= Written task =
Format the data as a Markdown table with the columns Row and Text, numbering each line and omitting blank lines. Begin at the line containing "Task: Click the Community icon in sidebar" and stop after the line containing "point(151,90)".

┌────────

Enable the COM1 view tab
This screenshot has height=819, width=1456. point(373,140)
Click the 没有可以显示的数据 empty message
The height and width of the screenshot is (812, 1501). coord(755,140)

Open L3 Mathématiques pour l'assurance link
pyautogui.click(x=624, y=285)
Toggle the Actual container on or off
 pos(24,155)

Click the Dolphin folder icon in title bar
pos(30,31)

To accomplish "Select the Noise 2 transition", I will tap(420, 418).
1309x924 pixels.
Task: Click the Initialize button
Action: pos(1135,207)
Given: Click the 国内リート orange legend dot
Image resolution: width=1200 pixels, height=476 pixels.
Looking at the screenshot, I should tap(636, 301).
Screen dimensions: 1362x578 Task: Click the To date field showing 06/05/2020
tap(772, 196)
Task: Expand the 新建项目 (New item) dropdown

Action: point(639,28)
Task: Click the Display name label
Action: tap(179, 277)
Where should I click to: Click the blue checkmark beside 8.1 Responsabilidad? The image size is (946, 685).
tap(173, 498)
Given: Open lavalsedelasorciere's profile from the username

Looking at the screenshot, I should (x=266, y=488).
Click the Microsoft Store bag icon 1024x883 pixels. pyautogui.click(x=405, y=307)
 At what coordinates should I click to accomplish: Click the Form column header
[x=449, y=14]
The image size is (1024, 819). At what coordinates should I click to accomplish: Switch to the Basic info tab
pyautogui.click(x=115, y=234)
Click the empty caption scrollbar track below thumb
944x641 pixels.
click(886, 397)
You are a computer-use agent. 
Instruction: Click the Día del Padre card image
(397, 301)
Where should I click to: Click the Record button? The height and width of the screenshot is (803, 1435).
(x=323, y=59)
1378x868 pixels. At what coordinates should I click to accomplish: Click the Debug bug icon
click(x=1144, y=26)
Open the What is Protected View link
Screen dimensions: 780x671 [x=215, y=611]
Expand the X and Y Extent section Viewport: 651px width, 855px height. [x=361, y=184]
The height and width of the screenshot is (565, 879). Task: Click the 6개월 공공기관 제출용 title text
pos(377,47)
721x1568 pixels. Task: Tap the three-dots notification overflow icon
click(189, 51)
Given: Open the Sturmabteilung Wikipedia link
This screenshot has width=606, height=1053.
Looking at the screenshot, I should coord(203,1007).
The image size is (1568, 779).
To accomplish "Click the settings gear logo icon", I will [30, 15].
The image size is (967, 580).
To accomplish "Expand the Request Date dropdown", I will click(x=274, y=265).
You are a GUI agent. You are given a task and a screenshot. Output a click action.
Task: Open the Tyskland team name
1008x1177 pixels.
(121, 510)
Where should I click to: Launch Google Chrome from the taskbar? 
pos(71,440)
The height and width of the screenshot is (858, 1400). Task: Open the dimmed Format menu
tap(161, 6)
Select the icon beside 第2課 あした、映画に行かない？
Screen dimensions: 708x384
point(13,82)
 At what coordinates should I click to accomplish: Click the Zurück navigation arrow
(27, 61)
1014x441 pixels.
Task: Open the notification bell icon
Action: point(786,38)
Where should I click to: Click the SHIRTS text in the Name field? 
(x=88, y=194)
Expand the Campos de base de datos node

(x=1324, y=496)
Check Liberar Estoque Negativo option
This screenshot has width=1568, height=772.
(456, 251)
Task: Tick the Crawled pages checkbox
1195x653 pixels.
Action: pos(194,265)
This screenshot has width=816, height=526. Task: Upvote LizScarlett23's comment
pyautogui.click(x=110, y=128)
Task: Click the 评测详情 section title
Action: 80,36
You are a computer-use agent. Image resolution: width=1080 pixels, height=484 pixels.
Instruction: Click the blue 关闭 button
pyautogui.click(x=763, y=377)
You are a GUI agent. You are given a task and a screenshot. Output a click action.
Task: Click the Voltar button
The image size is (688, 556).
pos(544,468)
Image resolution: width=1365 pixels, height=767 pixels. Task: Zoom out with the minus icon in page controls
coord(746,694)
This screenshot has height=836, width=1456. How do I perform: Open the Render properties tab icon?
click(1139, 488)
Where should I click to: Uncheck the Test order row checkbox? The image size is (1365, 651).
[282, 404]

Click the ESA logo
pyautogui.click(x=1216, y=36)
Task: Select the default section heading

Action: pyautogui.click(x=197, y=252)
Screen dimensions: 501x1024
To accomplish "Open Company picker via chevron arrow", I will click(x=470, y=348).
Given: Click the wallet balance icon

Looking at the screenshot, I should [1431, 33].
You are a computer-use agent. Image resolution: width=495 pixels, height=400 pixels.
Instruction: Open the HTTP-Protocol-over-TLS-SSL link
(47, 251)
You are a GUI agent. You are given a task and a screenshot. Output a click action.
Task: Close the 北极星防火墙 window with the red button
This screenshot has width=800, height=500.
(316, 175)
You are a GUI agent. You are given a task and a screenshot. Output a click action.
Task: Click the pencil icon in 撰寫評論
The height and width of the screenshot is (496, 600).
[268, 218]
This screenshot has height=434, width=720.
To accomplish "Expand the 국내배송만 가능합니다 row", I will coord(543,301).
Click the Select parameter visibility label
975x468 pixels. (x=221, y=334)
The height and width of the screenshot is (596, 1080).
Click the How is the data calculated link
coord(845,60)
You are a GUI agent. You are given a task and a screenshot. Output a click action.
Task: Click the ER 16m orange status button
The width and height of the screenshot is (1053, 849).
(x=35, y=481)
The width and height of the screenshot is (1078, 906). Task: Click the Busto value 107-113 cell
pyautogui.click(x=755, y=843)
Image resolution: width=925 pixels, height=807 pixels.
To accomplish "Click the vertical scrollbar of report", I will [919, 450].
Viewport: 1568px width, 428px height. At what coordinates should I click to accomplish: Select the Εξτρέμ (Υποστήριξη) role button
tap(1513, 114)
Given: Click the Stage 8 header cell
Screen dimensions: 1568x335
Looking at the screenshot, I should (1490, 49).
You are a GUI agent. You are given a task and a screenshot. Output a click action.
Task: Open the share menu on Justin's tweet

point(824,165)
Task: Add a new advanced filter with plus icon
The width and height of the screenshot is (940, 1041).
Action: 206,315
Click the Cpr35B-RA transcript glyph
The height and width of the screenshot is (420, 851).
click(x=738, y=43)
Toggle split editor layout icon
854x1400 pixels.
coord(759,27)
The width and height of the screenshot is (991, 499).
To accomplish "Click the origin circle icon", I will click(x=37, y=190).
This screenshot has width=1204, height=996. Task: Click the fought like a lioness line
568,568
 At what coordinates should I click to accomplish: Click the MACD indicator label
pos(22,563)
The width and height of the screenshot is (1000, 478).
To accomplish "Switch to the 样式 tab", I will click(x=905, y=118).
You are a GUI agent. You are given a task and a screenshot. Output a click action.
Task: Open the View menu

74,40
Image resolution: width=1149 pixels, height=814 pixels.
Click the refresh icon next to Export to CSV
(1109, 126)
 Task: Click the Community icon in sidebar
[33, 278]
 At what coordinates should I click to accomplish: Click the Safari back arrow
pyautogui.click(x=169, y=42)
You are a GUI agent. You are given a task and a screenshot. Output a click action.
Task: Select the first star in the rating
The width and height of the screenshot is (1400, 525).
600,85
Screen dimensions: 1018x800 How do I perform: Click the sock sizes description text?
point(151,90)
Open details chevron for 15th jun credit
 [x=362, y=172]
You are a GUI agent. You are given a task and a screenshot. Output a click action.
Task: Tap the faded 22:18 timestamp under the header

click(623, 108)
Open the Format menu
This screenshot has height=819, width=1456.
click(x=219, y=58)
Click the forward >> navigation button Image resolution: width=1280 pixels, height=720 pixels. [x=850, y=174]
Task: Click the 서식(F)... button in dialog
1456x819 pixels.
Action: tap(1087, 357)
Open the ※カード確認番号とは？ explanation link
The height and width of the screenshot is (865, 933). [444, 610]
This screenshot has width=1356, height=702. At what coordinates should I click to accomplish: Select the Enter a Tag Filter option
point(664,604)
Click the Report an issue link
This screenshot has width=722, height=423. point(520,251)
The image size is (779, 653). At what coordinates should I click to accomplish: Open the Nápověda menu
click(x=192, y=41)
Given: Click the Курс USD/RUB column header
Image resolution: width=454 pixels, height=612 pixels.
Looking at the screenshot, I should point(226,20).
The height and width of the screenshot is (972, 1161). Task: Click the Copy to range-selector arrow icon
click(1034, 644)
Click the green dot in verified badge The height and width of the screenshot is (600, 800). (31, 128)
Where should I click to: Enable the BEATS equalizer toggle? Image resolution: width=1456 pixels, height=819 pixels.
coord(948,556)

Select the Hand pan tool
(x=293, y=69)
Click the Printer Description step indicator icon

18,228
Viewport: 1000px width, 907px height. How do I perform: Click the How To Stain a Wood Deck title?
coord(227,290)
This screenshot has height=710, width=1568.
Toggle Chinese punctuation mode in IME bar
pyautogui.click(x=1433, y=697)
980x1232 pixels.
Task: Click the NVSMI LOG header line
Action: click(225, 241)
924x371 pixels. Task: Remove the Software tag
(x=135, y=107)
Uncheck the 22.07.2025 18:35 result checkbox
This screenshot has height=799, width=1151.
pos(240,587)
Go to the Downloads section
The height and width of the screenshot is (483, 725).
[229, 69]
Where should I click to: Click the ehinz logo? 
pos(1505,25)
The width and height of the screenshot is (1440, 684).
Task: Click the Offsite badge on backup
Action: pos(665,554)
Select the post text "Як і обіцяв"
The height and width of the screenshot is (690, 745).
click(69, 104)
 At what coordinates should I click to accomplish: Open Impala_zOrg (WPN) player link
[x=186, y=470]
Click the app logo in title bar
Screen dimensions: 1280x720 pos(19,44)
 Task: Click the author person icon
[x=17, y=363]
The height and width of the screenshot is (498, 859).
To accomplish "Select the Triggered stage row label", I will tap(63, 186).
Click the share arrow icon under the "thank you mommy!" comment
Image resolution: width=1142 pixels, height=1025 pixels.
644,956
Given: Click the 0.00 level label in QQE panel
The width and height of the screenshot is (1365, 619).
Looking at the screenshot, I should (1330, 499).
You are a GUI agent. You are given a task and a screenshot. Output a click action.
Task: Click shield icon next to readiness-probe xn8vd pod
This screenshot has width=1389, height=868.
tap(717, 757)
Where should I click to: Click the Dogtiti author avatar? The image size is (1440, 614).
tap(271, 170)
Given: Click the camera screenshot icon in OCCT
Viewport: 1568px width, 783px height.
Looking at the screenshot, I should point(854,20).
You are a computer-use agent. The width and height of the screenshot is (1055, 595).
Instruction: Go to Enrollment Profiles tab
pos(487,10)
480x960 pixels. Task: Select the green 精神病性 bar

└────────

= The result =
| Row | Text |
|---|---|
| 1 |  Task: Click the Community icon in sidebar |
| 2 | [33, 278] |
| 3 |  At what coordinates should I click to accomplish: Click the Safari back arrow |
| 4 | pyautogui.click(x=169, y=42) |
| 5 | You are a GUI agent. You are given a task and a screenshot. Output a click action. |
| 6 | Task: Select the first star in the rating |
| 7 | The width and height of the screenshot is (1400, 525). |
| 8 | 600,85 |
| 9 | Screen dimensions: 1018x800 How do I perform: Click the sock sizes description text? |
| 10 | point(151,90) |